Le manque de sommeil : un problème grave, mais qui se traite bien

Selon Mme Gruber, le sommeil est crucial dans de nombreux aspects de la santé mentale. «Plusieurs maladies psychiatriques comme la dépression, l’anxiété, le déficit d’attention avec hyperactivité, comptent les problèmes liés au sommeil parmi leurs principaux symptômes, dit-elle. Parallèlement, nous savons que le manque de sommeil chez des personnes qui sont officiellement en bonne santé finira par mener à des problèmes de santé mentale. L’irritabilité, la maussaderie et l’accroissement du stress sont souvent le résultat direct d’un manque de sommeil. En fait, la santé mentale et le sommeil vont de pair. »

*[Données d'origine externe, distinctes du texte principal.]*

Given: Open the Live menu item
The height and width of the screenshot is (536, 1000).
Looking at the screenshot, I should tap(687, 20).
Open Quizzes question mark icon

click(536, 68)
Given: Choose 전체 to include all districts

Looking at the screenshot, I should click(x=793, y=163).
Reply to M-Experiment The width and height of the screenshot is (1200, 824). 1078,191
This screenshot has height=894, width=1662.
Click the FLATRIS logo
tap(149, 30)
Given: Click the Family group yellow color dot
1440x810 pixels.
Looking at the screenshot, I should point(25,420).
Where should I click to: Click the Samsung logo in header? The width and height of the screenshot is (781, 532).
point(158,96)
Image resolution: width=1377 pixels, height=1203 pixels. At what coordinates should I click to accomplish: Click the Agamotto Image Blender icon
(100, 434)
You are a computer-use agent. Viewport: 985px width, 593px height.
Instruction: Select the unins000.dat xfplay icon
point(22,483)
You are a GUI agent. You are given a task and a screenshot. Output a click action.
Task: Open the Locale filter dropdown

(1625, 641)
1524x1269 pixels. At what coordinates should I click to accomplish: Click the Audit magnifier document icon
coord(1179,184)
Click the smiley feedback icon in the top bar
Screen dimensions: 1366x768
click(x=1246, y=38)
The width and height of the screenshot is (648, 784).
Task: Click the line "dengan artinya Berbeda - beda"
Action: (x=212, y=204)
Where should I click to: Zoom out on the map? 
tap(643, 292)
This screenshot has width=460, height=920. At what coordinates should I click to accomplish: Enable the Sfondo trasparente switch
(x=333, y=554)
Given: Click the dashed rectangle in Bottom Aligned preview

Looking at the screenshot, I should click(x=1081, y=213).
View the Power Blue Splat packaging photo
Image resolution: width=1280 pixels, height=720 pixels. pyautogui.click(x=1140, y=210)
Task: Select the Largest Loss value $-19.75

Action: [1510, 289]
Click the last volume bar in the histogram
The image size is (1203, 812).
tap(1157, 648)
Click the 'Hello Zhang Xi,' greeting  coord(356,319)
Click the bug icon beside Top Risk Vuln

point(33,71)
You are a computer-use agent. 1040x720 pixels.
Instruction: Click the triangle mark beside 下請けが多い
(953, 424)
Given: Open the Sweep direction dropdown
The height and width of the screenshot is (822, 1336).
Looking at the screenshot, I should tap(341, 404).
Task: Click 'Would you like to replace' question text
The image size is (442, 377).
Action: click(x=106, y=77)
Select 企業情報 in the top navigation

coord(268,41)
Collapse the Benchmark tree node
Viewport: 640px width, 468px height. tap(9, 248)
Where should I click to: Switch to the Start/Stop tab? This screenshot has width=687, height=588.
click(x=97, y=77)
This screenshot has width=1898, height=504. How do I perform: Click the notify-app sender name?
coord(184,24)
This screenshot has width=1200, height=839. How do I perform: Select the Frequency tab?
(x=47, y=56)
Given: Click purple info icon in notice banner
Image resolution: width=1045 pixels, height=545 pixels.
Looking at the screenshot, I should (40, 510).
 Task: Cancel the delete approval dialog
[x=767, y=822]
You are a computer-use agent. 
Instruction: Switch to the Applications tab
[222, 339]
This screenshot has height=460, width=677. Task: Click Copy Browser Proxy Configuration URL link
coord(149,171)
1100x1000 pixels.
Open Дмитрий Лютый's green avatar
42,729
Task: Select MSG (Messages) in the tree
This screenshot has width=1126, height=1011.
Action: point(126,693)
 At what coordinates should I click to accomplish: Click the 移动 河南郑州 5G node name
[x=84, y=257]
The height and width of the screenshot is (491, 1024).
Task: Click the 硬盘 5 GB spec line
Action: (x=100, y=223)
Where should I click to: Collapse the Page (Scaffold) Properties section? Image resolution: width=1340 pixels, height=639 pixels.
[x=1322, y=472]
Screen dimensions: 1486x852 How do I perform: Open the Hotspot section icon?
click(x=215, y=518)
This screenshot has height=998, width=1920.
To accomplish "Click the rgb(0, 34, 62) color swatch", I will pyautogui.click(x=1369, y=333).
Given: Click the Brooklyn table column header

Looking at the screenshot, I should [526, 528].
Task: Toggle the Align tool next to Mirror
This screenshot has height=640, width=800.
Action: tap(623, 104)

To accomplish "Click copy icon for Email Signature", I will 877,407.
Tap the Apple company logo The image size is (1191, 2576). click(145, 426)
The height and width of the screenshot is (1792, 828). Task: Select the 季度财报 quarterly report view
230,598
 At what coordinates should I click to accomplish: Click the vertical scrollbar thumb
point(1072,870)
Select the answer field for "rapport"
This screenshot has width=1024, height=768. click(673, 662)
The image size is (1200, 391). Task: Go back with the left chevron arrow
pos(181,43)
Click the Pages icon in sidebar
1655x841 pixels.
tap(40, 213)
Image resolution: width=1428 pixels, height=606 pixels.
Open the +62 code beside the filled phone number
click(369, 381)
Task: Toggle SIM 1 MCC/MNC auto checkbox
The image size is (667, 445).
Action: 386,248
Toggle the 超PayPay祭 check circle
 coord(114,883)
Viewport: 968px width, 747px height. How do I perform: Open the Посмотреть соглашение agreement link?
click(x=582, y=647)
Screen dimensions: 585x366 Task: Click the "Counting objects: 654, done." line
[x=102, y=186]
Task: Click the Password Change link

En plus d’affecter les résultats scolaires d’un enfant, le manque de sommeil causera les mêmes symptômes que ceux que l’on observe chez les enfants souffrant de TDAH, y compris une durée d’attention réduite, le passage très rapide de la joie aux larmes (la régulation émotionnelle est affectée de façon dramatique), et l’incapacité d’être patient. On sait en outre que de nombreux enfants souffrant de TDAH ont des problèmes de sommeil, ce qui prouve que les deux sont reliés.

« La bonne nouvelle est que les troubles du sommeil se soignent très bien », dit Mme Gruber. En fait, nous savons que le sommeil et le manque de sommeil ont des effets importants sur les humains, alors le fait qu’il soit possible d’améliorer le sommeil est très intéressant pour moi, en tant que clinicienne et chercheuse. »

Mais au bout du compte, Reut Gruber et son équipe ont un objectif : optimiser et améliorer le rendement et les réussites scolaires des enfants du Québec, et peut-être même du pays. « Je sais que nous pouvons faire changer les choses », conclut-elle.